I'm just an animal looking for a home

Raw meat-based diet


I regularly get asked about the diet I feed my cats, so I decided a blog post was in order.  This way I can point people here in the future!  Truly, my laziness knows no bounds.  I should say up front that most of this post discusses cats, because that is where my experience has been.  However, I know as many or more people who feed raw diets to their dogs.  The diets are not identical, because cats and dogs have different nutritional needs, but the benefits are the same.  So if you have cats or dogs, I highly recommend you consider a raw-based diet for them.

Like I imagine is true of most people, when I first got my cats I fed them food I bought at the supermarket.  Now, I didn’t give them the cheapest stuff.  I think I usually got Science Diet, because it was more expensive and it claimed to be better for them.  Eventually one of my cats (Frankenstein) developed a food allergy, so she and Rasputin switched over to IVD (Innovative Veterinary Diets) Grean Pea & Duck food.

That was what the cats were eating when Keri and I adopted Felix and Matilda.  To make a long story short, Felix had some strange medical problems and we eventually discovered that conventional veterinarians were having no success in treating him.  After trying many things (which at one point ended with an overnight stay for Felix at the emergency vet clinic) the best option we were offered was to basically keep Felix on steroids for the rest of his life.  We didn’t think this would be great for his health, but we had seen three or four different vets by this point, two of them specialists, so we decided to start broadening our search.  We ended up contacting Dr.
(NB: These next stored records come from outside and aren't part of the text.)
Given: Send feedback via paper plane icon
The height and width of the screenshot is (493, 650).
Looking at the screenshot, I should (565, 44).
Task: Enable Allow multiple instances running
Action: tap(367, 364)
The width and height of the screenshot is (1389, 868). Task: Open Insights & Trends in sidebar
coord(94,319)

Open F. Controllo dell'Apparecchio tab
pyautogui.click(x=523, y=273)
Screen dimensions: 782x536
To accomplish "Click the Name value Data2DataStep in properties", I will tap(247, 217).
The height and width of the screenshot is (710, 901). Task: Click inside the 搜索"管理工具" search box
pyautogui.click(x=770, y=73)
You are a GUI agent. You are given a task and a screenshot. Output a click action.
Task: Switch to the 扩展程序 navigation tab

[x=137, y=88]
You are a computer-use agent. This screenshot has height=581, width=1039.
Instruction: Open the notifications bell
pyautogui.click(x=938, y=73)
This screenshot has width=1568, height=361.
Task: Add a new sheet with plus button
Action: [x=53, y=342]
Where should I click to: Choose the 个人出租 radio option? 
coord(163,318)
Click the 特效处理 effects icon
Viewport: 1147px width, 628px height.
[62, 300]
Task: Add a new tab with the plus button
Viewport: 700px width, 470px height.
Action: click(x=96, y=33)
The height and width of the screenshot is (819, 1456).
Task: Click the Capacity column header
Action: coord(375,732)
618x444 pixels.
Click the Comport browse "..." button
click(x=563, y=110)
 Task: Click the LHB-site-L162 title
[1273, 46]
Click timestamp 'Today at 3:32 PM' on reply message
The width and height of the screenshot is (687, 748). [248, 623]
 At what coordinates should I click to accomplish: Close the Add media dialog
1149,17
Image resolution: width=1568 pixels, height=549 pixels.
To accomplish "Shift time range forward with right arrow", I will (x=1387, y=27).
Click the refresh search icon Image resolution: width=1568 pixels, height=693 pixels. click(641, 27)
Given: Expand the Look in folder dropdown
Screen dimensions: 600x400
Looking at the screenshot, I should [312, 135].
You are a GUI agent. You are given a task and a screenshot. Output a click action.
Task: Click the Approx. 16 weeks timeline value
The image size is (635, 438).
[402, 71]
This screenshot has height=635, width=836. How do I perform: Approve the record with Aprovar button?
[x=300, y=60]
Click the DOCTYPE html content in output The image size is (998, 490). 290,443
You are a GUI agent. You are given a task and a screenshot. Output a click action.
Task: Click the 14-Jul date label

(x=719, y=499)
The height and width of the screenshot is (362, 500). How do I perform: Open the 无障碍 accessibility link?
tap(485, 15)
Will Falconer who is located here in Austin.  His big thing is homeopathy (which could be a subject of an entirely different post), but one of his conditions for treating an animal is that you first address their diet.  He had seen so many issues cleared up simply by taking that step that he was unwilling to treat animals otherwise.

He called the optimal diet the feline raw meat diet.  That link is the first place I recommend that you check out.  It gives a basic recipe for a raw meat diet, and explains how to best transition your cat(s) over to it.  The diet is a simulated whole prey diet, which means that it aims to simulate the sort of thing that a cat would eat in the wild — small mammals, birds, etc.  The idea is that the various components of the raw diet combine to be similar to what would be in the prey that they evolved to eat.  The only healthier option would be for the cats to eat the actual prey (If you’re curious about that, I’ve tried this with mice, which I’ve previously discussed here, here, and here).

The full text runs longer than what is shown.